Try it:
Print out the records below with nothing altered.
************
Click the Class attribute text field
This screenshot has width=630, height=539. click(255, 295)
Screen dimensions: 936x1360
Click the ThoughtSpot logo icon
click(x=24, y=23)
************
Exercise result:
Click the Class attribute text field
This screenshot has width=630, height=539. click(255, 295)
Screen dimensions: 936x1360
Click the ThoughtSpot logo icon
click(x=24, y=23)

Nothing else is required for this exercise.